» Data to use
◇ ◇ ◇ ◇

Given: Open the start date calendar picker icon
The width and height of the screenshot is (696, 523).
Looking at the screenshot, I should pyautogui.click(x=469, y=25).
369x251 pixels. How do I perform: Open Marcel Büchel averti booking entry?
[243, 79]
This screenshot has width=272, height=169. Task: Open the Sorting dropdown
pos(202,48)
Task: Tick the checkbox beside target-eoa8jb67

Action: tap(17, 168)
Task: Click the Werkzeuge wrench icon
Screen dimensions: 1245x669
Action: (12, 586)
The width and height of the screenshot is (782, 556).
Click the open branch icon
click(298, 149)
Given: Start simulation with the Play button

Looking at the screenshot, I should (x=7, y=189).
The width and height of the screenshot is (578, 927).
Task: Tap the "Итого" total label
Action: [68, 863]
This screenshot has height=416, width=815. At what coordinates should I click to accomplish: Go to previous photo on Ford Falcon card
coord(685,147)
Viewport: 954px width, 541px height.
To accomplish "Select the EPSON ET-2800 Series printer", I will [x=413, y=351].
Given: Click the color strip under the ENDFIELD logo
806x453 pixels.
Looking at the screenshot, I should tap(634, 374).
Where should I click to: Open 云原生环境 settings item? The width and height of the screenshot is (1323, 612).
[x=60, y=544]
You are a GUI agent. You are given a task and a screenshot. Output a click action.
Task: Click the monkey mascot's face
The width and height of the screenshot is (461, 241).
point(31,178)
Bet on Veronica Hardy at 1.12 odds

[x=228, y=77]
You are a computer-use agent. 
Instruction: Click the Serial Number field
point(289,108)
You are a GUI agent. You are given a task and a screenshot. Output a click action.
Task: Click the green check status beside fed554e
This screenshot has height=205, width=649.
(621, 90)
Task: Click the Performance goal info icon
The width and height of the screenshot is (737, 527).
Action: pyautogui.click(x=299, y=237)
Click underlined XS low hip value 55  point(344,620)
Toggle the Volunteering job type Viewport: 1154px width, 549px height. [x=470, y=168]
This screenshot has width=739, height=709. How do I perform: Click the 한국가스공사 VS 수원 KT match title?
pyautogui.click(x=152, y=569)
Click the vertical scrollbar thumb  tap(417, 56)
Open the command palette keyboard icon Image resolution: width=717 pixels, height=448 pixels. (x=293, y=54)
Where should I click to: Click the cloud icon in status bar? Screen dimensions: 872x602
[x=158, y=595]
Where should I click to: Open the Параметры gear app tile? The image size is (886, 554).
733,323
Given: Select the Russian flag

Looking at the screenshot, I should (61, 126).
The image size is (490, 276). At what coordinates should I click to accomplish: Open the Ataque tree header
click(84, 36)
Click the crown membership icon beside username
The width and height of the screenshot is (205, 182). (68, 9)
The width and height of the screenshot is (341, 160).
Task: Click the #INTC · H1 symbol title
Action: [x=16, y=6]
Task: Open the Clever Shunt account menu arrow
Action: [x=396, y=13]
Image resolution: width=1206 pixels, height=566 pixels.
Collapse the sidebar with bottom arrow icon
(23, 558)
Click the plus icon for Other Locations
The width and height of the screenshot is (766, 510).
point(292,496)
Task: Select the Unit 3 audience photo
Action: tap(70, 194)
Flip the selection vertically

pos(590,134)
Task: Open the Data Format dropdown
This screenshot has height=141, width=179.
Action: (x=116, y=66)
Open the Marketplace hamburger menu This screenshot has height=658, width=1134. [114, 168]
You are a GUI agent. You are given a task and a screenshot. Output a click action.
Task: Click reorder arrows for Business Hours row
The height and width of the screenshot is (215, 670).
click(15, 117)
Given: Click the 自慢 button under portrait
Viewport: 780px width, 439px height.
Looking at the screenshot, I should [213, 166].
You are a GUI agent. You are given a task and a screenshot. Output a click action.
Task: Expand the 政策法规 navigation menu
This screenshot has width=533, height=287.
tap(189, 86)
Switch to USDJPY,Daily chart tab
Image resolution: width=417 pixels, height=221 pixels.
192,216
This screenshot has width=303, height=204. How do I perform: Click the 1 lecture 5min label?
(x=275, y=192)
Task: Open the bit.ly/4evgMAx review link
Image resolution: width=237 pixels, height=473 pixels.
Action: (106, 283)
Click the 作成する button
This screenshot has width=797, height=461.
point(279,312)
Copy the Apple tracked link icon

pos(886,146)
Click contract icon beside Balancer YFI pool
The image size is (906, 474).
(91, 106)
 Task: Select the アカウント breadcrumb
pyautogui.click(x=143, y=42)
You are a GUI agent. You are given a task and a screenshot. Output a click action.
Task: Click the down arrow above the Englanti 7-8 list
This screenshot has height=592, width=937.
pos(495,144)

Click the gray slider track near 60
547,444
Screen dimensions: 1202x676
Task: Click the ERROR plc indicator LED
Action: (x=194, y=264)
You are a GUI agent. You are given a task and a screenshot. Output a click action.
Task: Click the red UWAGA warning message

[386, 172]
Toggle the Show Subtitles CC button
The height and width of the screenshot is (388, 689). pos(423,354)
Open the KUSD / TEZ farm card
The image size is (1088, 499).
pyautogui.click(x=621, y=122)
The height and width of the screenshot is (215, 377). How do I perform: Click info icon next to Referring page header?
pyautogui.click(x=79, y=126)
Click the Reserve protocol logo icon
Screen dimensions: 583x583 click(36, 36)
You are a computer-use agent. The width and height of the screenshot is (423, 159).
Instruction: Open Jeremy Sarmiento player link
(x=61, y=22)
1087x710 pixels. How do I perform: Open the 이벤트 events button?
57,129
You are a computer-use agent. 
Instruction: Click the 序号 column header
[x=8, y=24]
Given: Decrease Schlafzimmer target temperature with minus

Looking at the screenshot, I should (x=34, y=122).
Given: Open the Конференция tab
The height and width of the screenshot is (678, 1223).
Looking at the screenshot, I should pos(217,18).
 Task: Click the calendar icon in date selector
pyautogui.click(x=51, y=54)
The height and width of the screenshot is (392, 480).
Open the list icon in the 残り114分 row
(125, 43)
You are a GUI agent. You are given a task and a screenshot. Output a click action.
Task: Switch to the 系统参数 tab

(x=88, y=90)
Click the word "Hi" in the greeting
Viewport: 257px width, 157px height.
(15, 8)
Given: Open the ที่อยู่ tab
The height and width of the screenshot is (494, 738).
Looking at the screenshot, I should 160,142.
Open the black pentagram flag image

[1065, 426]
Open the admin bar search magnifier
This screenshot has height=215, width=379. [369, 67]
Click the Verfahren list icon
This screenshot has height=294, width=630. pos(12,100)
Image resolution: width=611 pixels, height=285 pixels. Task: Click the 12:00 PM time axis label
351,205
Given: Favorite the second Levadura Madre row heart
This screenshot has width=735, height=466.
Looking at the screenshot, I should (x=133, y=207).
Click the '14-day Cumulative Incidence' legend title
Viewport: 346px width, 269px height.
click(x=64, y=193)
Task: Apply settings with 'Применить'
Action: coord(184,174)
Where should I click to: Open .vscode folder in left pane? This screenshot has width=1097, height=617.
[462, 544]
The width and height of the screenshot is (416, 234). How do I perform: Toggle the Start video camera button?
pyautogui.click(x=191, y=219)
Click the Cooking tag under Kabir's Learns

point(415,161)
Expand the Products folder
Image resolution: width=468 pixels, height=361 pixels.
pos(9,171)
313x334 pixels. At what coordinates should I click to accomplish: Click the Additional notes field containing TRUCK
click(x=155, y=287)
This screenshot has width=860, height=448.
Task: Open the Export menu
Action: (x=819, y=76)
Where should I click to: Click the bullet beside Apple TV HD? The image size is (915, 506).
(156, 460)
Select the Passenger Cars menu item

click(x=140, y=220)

◇ ◇ ◇ ◇

» Exercise prompt
In the material above, transcribe exactly the lines beginning at the one with "Task: Click the Werkzeuge wrench icon" and ending at the one with "Task: Click the Performance goal info icon", both included.

» Solution
Task: Click the Werkzeuge wrench icon
Screen dimensions: 1245x669
Action: (12, 586)
The width and height of the screenshot is (782, 556).
Click the open branch icon
click(298, 149)
Given: Start simulation with the Play button

Looking at the screenshot, I should (x=7, y=189).
The width and height of the screenshot is (578, 927).
Task: Tap the "Итого" total label
Action: [68, 863]
This screenshot has height=416, width=815. At what coordinates should I click to accomplish: Go to previous photo on Ford Falcon card
coord(685,147)
Viewport: 954px width, 541px height.
To accomplish "Select the EPSON ET-2800 Series printer", I will [x=413, y=351].
Given: Click the color strip under the ENDFIELD logo
806x453 pixels.
Looking at the screenshot, I should tap(634, 374).
Where should I click to: Open 云原生环境 settings item? The width and height of the screenshot is (1323, 612).
[x=60, y=544]
You are a GUI agent. You are given a task and a screenshot. Output a click action.
Task: Click the monkey mascot's face
The width and height of the screenshot is (461, 241).
point(31,178)
Bet on Veronica Hardy at 1.12 odds

[x=228, y=77]
You are a computer-use agent. 
Instruction: Click the Serial Number field
point(289,108)
You are a GUI agent. You are given a task and a screenshot. Output a click action.
Task: Click the green check status beside fed554e
This screenshot has height=205, width=649.
(621, 90)
Task: Click the Performance goal info icon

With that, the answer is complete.